Um nicht mehr von der Zahl der getätigten Transaktionen abhängig zu sein, sehen sich immer mehr Marktplatzbetreiber nach neuen Finanzierungsmodellen um. Portum.com etwa versteht sich inzwischen als "Enabler", der Firmen die für den Aufbau von Internet-Marktplätzen erforderliche Software zur Verfügung stellt. Mit rund 70 Programmierern entwickelt sich die B-to-B-Plattform zunehmend in Richtung Systemhaus.

Auch Konkurrent Econia.com, der eine Beschaffungsplattform für Produkte aus den verschiedensten Branchen betreibt, hat aus dem schleppenden Auktionsgeschäft seine Konsequenzen gezogen. Inzwischen lässt sich das Unternehmen Beratung, Konzeption und Training bezahlen - in Form von Basislizenzen beziehungsweise festen Tagessätzen.

Das ursprüngliche und für Online-Markplätze typische Geschäftsmodell, nach dem bei jeder Transaktion ein fester Prozentsatz des Handelsvolumens an den Betreiber abgeführt wird, hat sich nach den Worten von Chris Schroers, Gründer und Vorstand von Econia.com, nicht bezahlt gemacht. Die Anlaufschwierigkeiten, die nicht wenigen Marktplätzen zum Verhängnis geworden sind, machten auch Econia.com zu schaffen. "Der Markt blieb hinter den Erwartungen zurück", so Schroers

Von den im vergangenen Jahr umgesetzten 180 Millionen Euro nahmen die Kölner 40 Prozent allein im vierten Quartal ein. Davor sei man im Wesentlichen damit beschäftigt gewesen, die Kunden mit umgekehrten Auktionen vertraut zu machen und sie mit Bedarfsanalysen und der Suche nach qualifizierten Lieferanten beim Einkauf zu unterstützen. Doch diese in der Regel unentgeltlichen Leistungen kamen das Startup teuer zu stehen. Nicht selten nahmen potenzielle Neukunden die Beratung in Anspruch und tätigten anschließend keine einzige Transaktion.

Das soll jetzt anders werden. "Wir nähern uns bei der Finanzierung immer mehr dem Softwaregeschäft an," beschreibt Schroers den Kurswechsel seines Unternehmens, das er weniger als Marktplatz, sondern als "Beschaffungsberater" verstanden wissen will. Zudem habe die neue Abrechnungsform auch für die Kunden Vorteile: Die je nach Transaktionsvolumen unterschiedlich ausfallenden Gebühren ließen sich schwer kontrollieren und vermitteln. Lizenzen und Honorare seien dagegen problemlos budgetierbar.

Mit dem neuen Geschäftsmodell hofft der junge Firmenchef, den Breakeven "deutlich früher" zu erreichen als ursprünglich angenommen. Während er auf der Basis von Transaktionsgebühren nicht vor dem dritten bis vierten Quartal kommenden Jahres mit dem Erreichen der Gewinnschwelle gerechnet hatte, hält Schroers jetzt bereits das erste Quartal 2002 für realistisch.

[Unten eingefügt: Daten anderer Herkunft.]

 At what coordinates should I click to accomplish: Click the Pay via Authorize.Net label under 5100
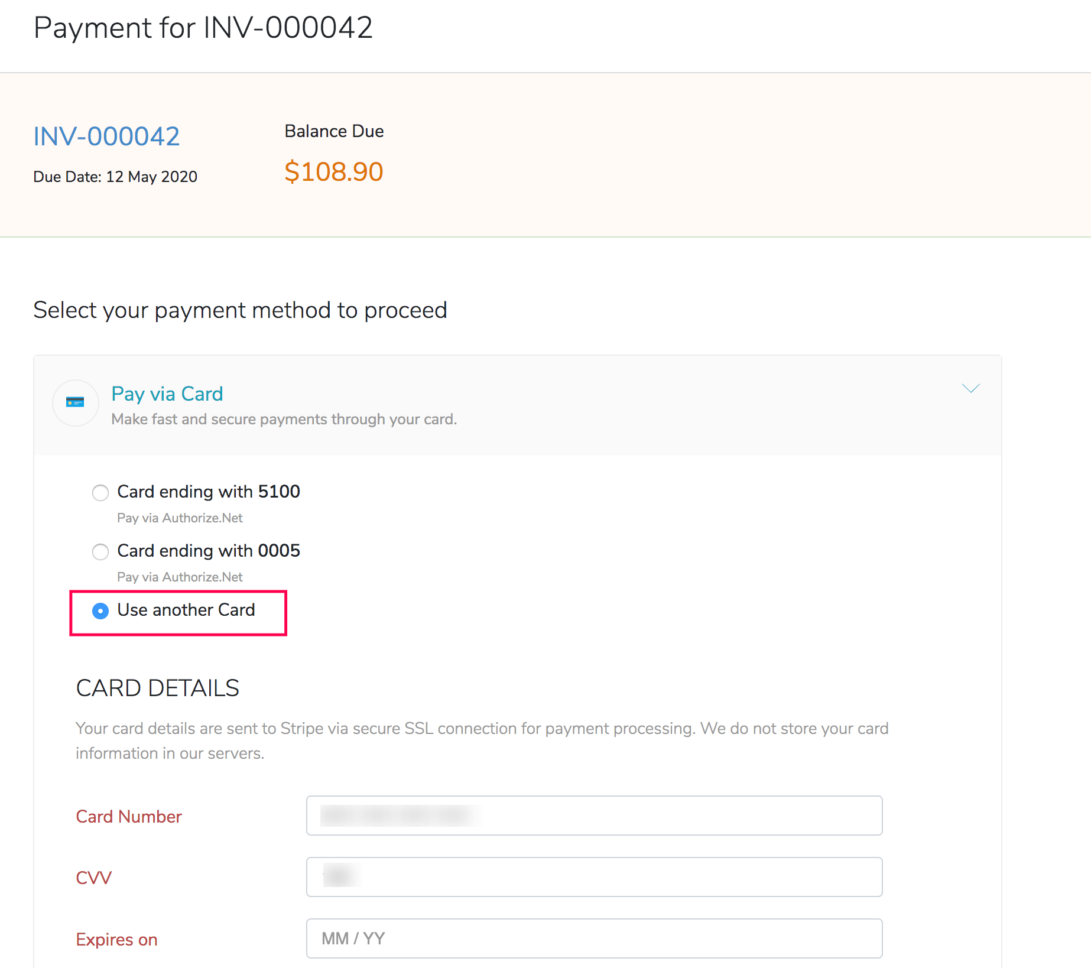point(180,518)
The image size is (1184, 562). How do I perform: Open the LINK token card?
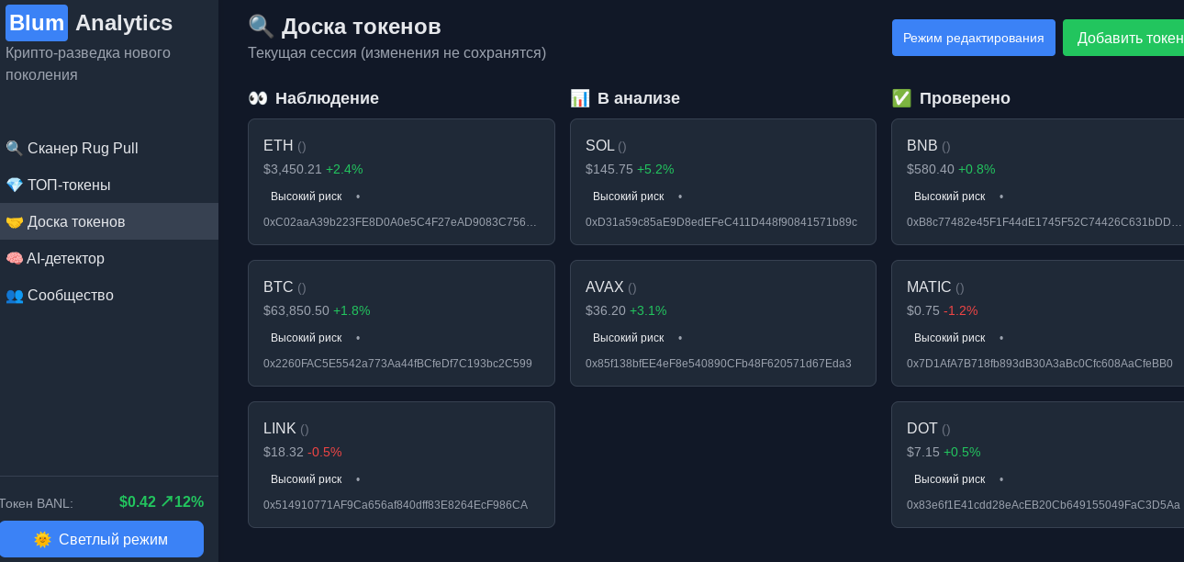tap(401, 465)
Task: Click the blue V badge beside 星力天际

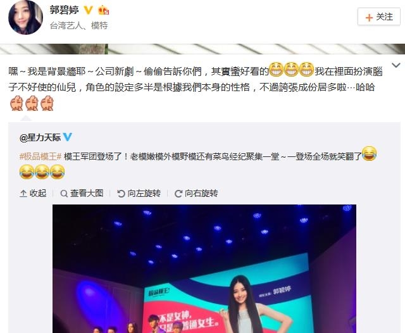Action: [68, 137]
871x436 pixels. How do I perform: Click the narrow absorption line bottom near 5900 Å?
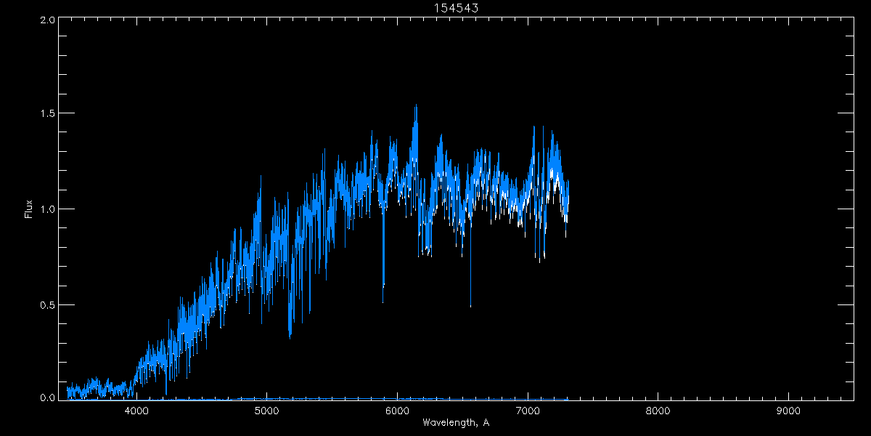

Allerdings sei die anhaltende Krise in der New Economy dabei nicht gerade hilfreich, räumt er ein. Das Vertrauen in den E-Commerce sei erschüttert, viele Projekte würden auf die lange Bank geschoben. "Diese Abwartehaltung ist fatal - vielen Marktplatzbetreibern geht einfach das Geld aus", so der Econia-Chef. Dennoch will er optimistisch bleiben - zumal sich kürzlich ein weiterer privater Investor gefunden habe. Damit sei die Zukunft erst einmal gesichert.